*** Opening Data to use ***
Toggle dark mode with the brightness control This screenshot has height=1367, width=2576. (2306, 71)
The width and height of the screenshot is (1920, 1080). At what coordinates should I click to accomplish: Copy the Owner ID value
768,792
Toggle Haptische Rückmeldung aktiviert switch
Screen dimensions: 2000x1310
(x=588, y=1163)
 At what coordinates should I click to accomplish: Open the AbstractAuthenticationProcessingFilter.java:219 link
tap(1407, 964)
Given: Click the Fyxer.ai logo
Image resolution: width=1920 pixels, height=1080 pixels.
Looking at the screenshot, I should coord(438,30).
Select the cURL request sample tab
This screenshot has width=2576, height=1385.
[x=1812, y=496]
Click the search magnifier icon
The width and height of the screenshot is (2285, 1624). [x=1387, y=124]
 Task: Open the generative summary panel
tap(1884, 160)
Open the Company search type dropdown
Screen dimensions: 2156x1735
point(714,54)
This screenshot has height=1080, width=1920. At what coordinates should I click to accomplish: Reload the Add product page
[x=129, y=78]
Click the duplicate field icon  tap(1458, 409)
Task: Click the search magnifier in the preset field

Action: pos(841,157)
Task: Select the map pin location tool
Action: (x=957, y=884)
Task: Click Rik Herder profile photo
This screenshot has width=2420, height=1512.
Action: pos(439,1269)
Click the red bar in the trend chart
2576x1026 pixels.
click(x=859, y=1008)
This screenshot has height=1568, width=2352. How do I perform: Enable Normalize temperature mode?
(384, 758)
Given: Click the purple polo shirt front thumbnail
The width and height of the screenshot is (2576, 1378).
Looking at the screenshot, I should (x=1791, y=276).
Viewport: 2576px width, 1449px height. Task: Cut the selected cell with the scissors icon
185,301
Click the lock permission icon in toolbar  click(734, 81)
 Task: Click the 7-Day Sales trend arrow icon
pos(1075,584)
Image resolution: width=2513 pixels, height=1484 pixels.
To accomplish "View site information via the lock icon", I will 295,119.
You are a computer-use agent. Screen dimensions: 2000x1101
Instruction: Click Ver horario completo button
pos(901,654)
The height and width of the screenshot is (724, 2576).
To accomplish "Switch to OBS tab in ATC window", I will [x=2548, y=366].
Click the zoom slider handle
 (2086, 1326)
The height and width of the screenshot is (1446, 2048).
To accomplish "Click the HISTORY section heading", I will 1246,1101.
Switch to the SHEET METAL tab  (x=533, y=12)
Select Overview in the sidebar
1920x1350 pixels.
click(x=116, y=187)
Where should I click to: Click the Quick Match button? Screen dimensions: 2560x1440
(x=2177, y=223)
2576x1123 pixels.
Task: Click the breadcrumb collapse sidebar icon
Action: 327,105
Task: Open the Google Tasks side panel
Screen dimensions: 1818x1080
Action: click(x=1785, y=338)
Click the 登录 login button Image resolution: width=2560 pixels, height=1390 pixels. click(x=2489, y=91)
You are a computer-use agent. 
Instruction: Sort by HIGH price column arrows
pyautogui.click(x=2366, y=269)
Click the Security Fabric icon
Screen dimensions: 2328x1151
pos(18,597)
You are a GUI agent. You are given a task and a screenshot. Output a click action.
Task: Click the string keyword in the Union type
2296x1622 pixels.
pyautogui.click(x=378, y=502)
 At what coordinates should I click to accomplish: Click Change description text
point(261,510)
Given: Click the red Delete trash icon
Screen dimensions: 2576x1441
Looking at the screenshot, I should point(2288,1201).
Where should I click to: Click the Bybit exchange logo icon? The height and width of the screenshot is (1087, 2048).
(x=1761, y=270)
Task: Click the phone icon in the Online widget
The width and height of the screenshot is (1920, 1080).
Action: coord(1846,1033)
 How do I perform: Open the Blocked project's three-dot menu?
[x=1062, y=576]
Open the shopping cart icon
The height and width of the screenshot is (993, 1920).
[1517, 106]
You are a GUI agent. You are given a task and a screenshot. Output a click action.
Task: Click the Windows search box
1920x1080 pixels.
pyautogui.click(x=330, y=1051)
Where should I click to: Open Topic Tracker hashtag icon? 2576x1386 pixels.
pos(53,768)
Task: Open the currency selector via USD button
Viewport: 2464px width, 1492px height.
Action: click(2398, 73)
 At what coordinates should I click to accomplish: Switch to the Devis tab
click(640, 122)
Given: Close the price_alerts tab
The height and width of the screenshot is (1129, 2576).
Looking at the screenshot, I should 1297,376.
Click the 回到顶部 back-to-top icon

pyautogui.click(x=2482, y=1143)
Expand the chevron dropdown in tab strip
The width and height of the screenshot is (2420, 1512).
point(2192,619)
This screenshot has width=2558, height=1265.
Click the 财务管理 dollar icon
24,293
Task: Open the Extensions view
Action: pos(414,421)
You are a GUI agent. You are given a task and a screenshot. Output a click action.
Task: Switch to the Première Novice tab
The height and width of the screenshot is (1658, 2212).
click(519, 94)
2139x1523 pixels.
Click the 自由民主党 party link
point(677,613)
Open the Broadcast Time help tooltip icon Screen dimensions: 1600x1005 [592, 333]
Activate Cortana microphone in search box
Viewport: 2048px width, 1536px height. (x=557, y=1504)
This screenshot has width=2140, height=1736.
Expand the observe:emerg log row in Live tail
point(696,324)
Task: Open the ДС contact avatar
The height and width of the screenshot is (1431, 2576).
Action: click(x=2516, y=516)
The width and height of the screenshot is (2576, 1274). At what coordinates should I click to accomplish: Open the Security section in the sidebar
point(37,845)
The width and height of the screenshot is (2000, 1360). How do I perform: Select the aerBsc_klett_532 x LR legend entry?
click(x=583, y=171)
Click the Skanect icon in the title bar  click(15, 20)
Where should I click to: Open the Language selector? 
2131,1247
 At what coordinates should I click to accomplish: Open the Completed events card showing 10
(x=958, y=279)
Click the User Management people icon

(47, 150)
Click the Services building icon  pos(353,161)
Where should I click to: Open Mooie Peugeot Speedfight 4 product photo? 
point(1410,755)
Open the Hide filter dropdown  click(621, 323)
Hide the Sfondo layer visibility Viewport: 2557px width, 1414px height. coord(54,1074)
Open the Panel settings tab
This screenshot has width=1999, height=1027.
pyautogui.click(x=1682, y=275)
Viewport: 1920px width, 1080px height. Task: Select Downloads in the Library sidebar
*** Closing Data to use ***
Your answer must be every line from the listing above that holds the string "computer".

You are a computer-use agent. Screen dimensions: 2000x1101
You are a computer-use agent. 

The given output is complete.